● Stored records
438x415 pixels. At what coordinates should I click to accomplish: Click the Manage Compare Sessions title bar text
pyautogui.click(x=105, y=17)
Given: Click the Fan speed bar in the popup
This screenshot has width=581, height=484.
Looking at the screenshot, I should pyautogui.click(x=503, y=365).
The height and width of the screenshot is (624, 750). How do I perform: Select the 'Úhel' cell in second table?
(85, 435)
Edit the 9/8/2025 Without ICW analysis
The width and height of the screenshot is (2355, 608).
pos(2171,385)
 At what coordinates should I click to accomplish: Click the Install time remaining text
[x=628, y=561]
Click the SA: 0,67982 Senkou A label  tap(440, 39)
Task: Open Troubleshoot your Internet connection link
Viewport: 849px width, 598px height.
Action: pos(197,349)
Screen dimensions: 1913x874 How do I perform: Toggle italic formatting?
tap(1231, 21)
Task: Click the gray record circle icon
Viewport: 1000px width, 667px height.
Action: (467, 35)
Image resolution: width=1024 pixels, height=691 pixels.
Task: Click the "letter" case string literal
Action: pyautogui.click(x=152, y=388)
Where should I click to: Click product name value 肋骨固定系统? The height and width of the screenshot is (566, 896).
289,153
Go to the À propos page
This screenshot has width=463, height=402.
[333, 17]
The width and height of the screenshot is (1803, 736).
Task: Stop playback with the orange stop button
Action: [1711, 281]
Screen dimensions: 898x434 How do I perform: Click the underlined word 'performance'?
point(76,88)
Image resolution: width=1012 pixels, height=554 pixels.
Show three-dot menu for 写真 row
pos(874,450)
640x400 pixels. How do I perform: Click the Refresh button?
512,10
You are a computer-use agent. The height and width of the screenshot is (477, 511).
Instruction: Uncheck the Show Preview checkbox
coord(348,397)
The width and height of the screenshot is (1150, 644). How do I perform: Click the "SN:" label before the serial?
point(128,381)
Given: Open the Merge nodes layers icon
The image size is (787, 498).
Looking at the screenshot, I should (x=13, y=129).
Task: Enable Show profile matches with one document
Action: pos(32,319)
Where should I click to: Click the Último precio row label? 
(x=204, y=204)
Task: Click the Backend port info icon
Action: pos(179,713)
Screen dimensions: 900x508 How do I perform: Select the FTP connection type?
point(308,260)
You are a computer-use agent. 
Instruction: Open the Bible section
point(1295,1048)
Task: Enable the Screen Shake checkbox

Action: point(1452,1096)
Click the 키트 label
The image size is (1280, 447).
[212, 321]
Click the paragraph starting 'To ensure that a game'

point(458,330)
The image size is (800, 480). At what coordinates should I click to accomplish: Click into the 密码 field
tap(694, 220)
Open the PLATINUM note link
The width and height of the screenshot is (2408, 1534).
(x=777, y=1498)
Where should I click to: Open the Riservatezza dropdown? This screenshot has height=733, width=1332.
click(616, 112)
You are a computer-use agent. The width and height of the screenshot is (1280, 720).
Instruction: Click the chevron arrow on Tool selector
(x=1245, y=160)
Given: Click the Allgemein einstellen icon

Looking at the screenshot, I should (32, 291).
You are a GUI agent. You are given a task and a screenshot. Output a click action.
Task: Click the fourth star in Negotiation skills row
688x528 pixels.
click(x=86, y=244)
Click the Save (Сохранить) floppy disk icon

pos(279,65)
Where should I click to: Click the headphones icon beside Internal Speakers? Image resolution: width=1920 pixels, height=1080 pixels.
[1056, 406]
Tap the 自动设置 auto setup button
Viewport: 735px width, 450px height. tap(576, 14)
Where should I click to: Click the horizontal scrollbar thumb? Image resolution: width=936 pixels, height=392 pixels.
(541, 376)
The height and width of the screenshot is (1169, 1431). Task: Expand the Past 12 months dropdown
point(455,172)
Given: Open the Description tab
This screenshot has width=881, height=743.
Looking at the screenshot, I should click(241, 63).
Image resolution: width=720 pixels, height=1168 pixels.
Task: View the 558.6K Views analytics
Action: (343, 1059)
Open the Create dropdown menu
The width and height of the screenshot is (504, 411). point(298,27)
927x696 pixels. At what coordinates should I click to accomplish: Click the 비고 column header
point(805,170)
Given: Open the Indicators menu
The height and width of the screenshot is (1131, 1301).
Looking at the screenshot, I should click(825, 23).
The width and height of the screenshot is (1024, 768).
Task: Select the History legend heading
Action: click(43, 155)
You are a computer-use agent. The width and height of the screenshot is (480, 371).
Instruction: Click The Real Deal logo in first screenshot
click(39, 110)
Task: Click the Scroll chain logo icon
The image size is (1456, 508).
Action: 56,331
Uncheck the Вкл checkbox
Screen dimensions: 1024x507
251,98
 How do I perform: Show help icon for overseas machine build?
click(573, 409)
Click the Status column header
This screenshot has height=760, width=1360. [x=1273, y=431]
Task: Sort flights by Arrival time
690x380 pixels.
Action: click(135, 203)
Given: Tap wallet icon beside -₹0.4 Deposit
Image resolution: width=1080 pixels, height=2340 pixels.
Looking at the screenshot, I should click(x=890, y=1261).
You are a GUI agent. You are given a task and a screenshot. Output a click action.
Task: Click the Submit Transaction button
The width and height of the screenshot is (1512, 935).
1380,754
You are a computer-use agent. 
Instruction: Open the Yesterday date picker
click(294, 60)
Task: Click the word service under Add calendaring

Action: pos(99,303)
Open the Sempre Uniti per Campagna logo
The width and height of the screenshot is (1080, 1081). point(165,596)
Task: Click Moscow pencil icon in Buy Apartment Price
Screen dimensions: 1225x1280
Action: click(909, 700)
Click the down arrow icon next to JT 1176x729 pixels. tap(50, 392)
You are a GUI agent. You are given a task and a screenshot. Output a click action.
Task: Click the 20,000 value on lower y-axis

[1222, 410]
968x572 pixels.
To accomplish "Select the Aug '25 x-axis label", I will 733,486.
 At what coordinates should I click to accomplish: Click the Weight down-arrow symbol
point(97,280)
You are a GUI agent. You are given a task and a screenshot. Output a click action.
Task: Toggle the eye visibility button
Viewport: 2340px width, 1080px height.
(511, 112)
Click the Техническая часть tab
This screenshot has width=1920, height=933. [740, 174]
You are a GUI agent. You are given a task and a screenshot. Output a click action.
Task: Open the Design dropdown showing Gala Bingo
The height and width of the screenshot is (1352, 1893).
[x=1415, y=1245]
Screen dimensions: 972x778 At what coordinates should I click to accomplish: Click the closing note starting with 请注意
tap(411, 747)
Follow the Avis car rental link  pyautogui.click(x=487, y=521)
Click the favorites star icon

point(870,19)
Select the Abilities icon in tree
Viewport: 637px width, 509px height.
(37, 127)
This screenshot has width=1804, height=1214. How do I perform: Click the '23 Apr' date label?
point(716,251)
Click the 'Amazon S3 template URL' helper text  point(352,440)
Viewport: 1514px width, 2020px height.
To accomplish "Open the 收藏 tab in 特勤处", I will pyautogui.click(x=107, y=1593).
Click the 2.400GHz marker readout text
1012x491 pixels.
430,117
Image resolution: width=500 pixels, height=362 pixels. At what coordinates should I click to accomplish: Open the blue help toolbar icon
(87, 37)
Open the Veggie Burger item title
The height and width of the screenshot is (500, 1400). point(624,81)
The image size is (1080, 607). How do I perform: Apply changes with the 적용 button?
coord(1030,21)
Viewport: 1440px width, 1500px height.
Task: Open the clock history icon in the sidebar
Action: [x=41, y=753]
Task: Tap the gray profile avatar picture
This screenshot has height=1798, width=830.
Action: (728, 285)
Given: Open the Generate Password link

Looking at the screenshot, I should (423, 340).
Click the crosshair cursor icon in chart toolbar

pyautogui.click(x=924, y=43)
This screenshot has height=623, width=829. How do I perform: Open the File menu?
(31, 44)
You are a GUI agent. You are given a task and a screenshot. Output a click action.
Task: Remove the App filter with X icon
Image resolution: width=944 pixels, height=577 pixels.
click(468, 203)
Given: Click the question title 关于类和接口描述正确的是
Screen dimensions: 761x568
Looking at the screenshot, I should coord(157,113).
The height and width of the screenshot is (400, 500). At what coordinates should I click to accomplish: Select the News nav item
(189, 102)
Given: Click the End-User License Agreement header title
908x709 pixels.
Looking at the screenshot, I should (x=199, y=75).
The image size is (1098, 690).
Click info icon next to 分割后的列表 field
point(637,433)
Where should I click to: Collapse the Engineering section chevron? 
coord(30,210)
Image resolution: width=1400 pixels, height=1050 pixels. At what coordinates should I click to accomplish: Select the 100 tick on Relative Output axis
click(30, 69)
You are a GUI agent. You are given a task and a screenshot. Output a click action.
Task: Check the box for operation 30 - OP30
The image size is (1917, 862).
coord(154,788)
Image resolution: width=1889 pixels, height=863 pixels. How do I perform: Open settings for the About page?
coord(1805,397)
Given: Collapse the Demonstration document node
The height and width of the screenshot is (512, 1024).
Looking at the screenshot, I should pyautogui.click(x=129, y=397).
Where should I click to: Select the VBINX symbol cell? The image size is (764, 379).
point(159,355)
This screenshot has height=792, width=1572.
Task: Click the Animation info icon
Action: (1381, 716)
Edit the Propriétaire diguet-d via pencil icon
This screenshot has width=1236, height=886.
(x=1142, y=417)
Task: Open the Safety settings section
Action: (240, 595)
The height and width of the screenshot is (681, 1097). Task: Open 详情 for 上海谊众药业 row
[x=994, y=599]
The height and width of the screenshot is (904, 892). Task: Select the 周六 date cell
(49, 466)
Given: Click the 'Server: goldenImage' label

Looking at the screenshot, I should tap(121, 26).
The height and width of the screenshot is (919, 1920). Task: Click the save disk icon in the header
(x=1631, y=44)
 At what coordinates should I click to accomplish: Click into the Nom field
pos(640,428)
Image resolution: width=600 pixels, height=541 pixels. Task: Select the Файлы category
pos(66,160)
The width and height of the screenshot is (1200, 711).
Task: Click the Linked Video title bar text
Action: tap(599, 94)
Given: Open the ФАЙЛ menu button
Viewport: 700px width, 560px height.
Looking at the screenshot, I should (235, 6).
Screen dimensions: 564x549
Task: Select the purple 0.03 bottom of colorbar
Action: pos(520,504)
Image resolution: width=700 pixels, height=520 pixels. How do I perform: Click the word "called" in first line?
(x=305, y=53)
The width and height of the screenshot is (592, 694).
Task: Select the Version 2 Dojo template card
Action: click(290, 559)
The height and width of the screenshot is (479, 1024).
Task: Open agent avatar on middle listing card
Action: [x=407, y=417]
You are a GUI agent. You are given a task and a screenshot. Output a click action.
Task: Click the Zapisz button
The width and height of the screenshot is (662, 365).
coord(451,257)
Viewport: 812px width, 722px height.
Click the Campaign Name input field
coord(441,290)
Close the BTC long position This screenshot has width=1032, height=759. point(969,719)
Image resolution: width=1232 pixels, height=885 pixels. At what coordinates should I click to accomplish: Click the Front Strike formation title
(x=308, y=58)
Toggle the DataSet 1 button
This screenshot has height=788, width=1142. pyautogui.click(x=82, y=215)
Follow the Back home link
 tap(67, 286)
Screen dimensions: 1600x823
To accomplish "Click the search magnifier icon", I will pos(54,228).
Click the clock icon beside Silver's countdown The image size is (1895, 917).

● Brief
Show every line in the records above that contains the word "gray".

● Written solution
Task: Click the gray record circle icon
Task: Tap the gray profile avatar picture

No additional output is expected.